# Direction
Quote everything from the line containing "Viewport: 650px width, 448px height." down to the end of the material, leaving the pictures out of your reply.

**** Data for this task

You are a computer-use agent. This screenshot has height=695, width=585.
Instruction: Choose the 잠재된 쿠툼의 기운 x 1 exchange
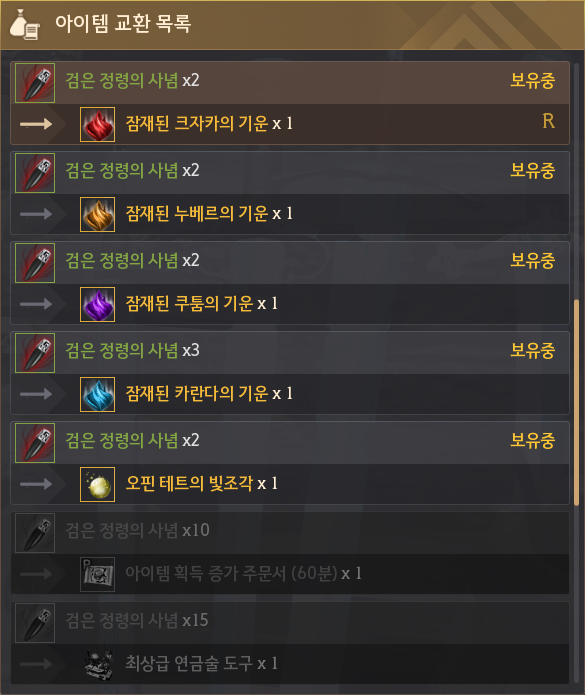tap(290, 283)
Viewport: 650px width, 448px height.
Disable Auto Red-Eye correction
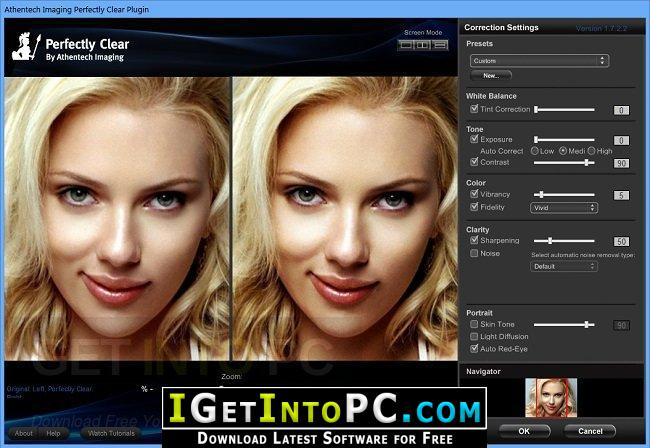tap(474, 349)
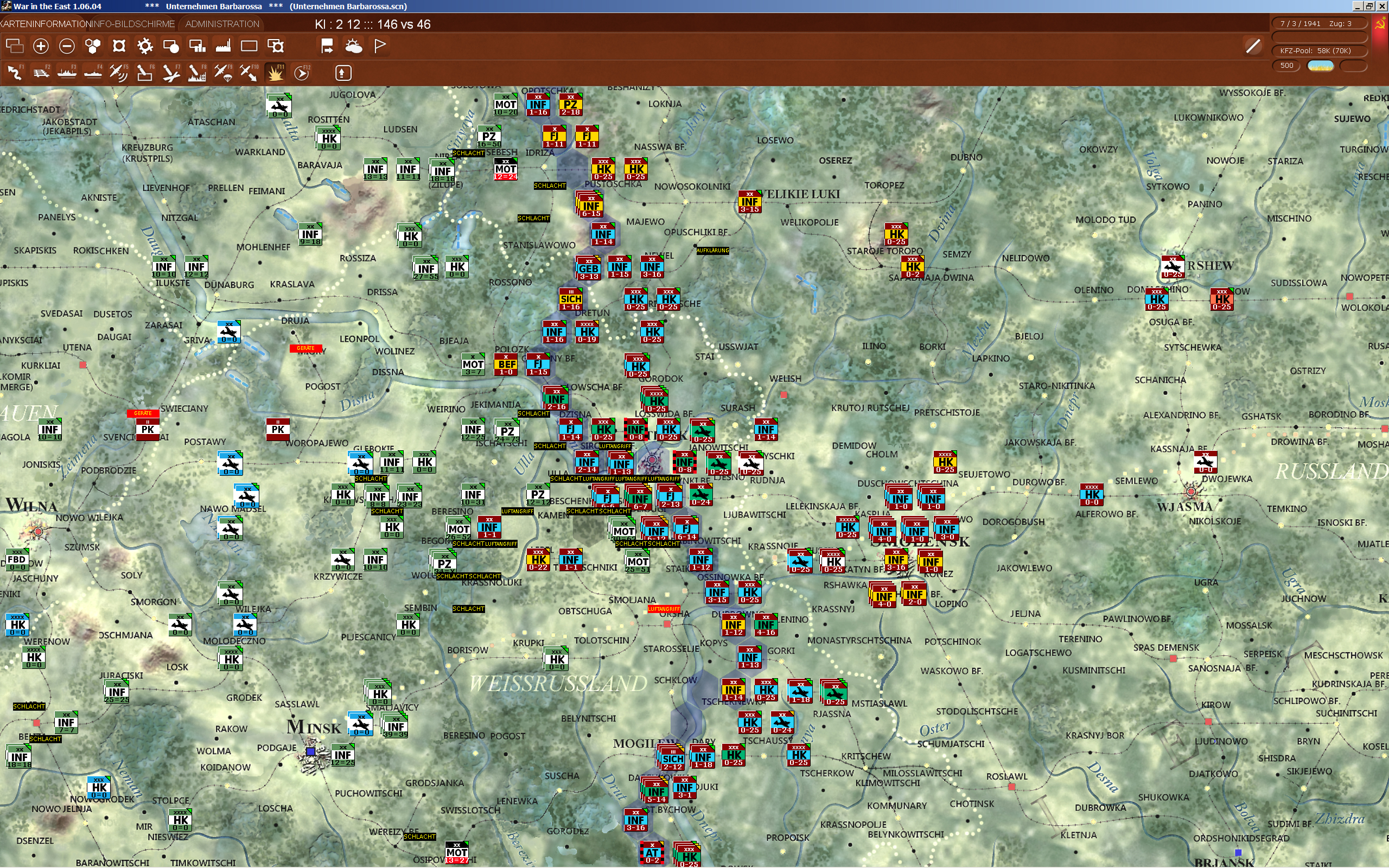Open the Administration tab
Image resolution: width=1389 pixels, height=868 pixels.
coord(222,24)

********

# Full output
Viewport: 650px width, 448px height.
Disable Auto Red-Eye correction
tap(474, 349)
Open the Administration tab
Image resolution: width=1389 pixels, height=868 pixels.
coord(222,24)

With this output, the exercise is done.